Britain 'heading for new era of austerity', thinktank warns

Britain could be headed for a new era of austerity, the leading tax and spending thinktank has warned, after analysis of Rishi Sunak’s budget revealed deep cuts in spending plans for Whitehall departments and local government.

The Institute for Fiscal Studies (IFS) said, despite the added pressures caused by Covid-19, areas of spending not singled out for special treatment by the Treasury were facing an 8% reduction in their budgets compared with pre-pandemic plans. Some of the departments now being lined up for fresh spending curbs – such as the Home Office and HMRC – had additional responsibilities as a result of Brexit, the IFS said.

Ben Zaranko, research economist at the Institute, said: “Plans can change but, as things stand, for many public services, the first half of the 2020s could feel like the austerity of the 2010s.”

The Treasury said: “This is categorically not a return to austerity. We are significantly increasing public spending with a £72bn rise over this year and next – and forecasted rises in spending over the rest of this parliament. We have not set departmental budgets for 2022 onwards, but remain committed to investing in our vital public services. Anything that suggests this government is returning to austerity is misleading.”

At the time of the budget earlier this month, the independent Office for Budget Responsibility – the body that forecasts the economy and the public finances – said Sunak had shaved £4bn from public service spending from 2022-23, an inflation-adjusted cut of 1%.

The IFS said the cut was actually 3% once allowance was made for the Barnett formula – which meant extra spending on schools in England had to be matched by top-ups to education budgets for Scotland, Wales and Northern Ireland. This came on top of the £10bn cut to spending plans announced by the chancellor last November.

CHECK YOUR UNDERSTANDING:
1. In the article on Britain's possible new era of austerity, why did the IFS put the cut to public service spending at 3% rather than the 1% the Office for Budget Responsibility gave? Explain in one to three sentences.
2. Continue the article on Britain's possible new era of austerity, starting after its last sentence.

DATA PROVIDED:
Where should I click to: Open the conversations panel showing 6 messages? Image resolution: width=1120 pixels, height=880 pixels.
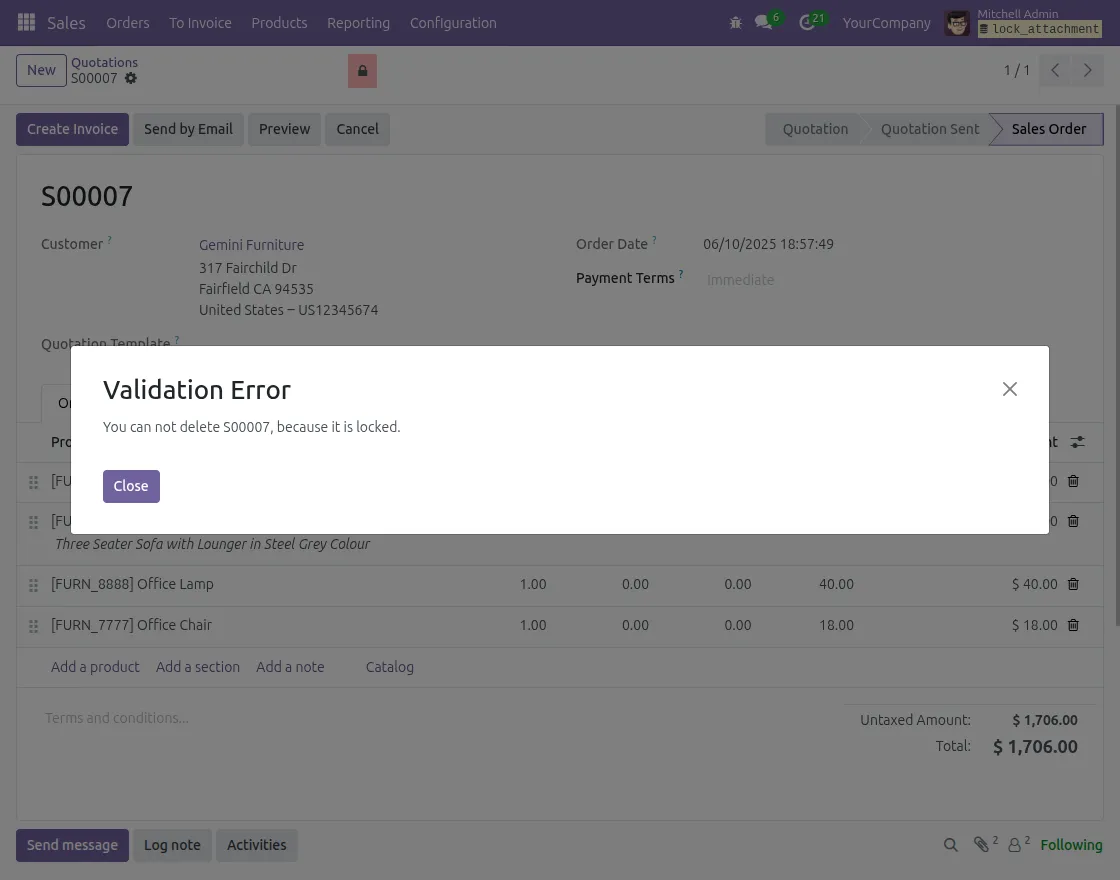tap(764, 22)
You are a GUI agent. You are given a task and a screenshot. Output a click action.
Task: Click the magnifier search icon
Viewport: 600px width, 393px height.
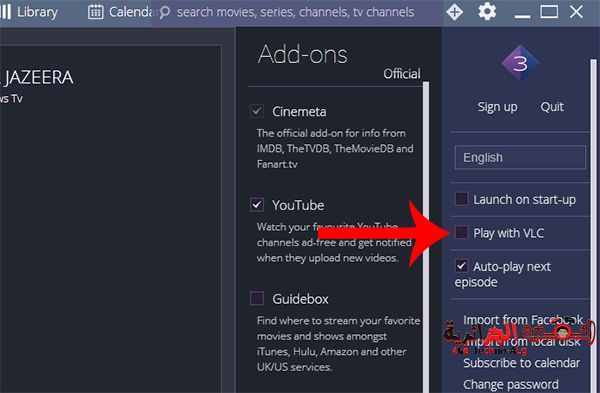(165, 12)
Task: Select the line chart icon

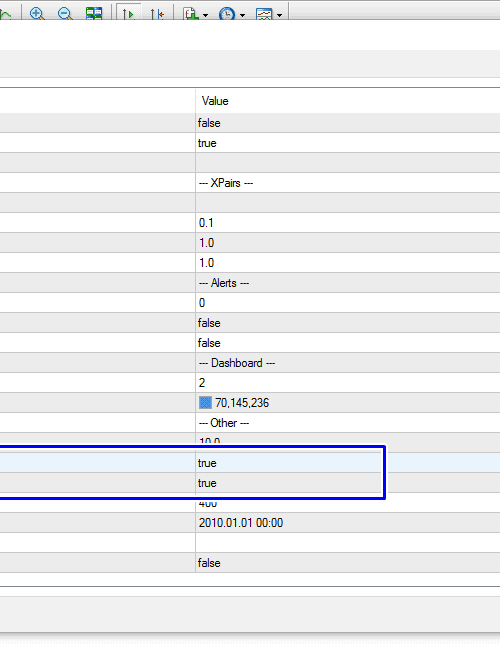Action: coord(6,14)
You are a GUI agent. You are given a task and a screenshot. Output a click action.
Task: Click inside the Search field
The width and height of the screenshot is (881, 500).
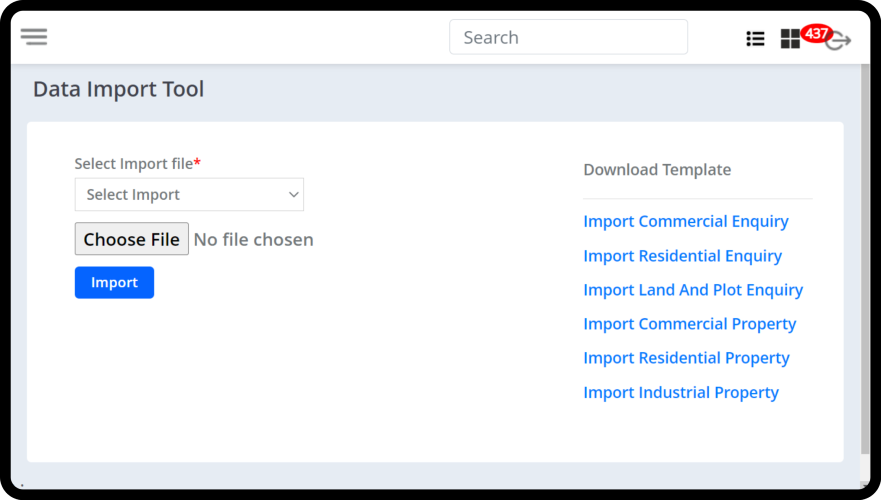point(568,38)
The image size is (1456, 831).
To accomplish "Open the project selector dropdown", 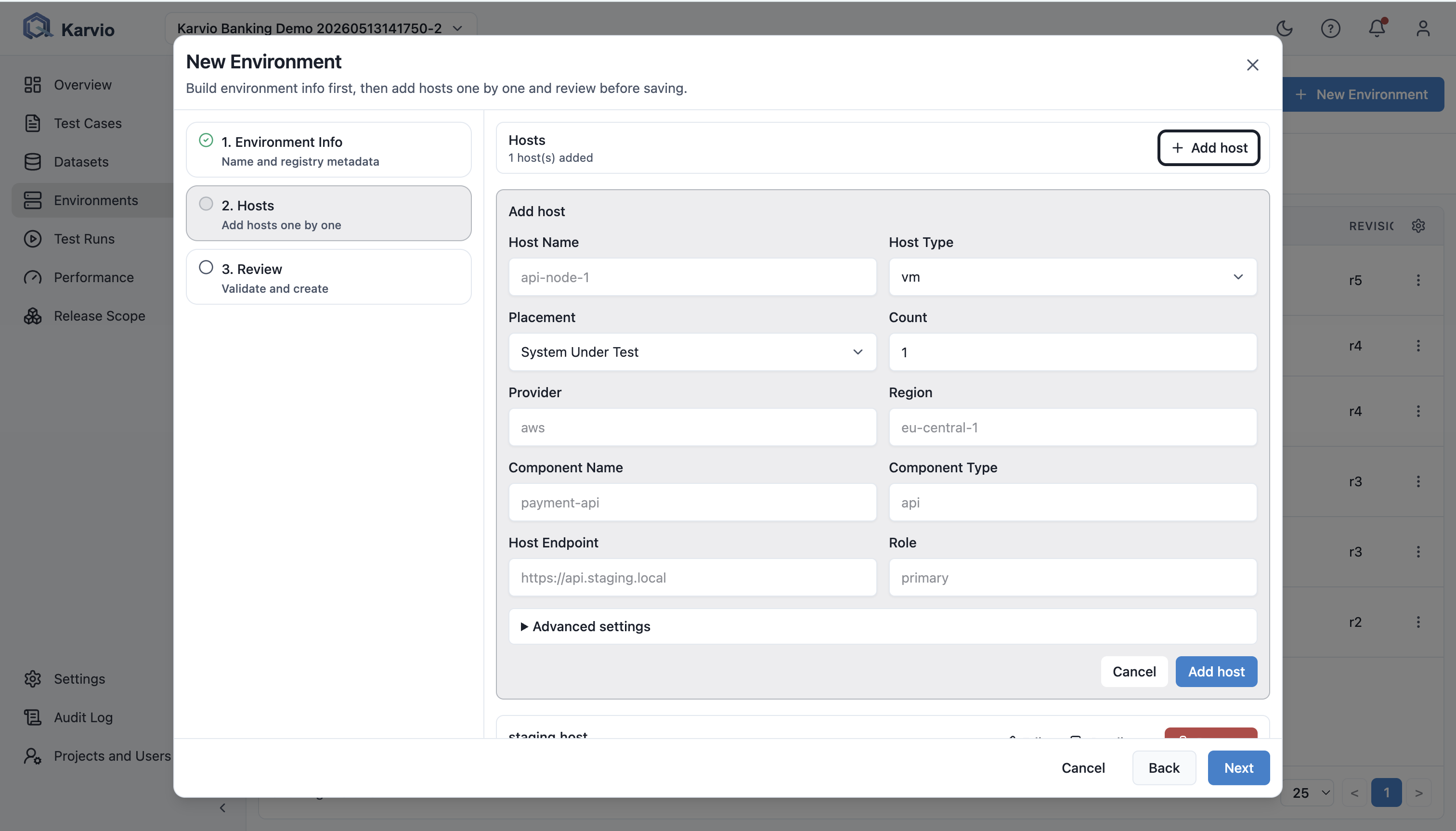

EXERCISE RESPONSES:
1. The IFS made allowance for the Barnett formula. Under it, extra spending on schools in England had to be matched by top-ups to education budgets for Scotland, Wales and Northern Ireland, which made the cut to other public services 3% rather than 1%.

2.
The Treasury has said the cuts are the result of a “mechanical” change resulting from the fact that inflation will be lower than previously expected in 2022-23 and that Sunak will still be able to deliver a real increase in spending of 2.1% between 2021-22 and 2022-3.

The IFS said Sunak was not taking account of the fact that inflation was projected to be higher than forecast in 2021-22. “They have, in effect, acted on one and ignored the other, and saved £4bn per year in the process.”

Overall, the IFS said, public service spending was now set to be roughly £14bn lower than planned pre-Covid. Of that, about £5bn came from lower spending on overseas aid.

Some areas of spending – such as the NHS and schools – are ringfenced from cuts, but cash spending for unprotected departments would be £9bn lower than under pre-pandemic plans. After taking inflation into account, this would mean a real cut of 7.5% in 2022-23.

Zaranko said: “For departments not fortunate enough to be protected by a pre-existing agreement with the Treasury, the chancellor’s spending plans are even tighter than they first appeared. This poses clear and obvious challenges, not least because of the new pressures created by the pandemic.”

The IFS said Sunak’s plans implied cuts for “perennially squeezed” areas such as the Crown Prosecution Service and the courts system. “It would also mean further cuts for local government – something that would be difficult to reconcile with a coherent ‘levelling-up’ agenda.”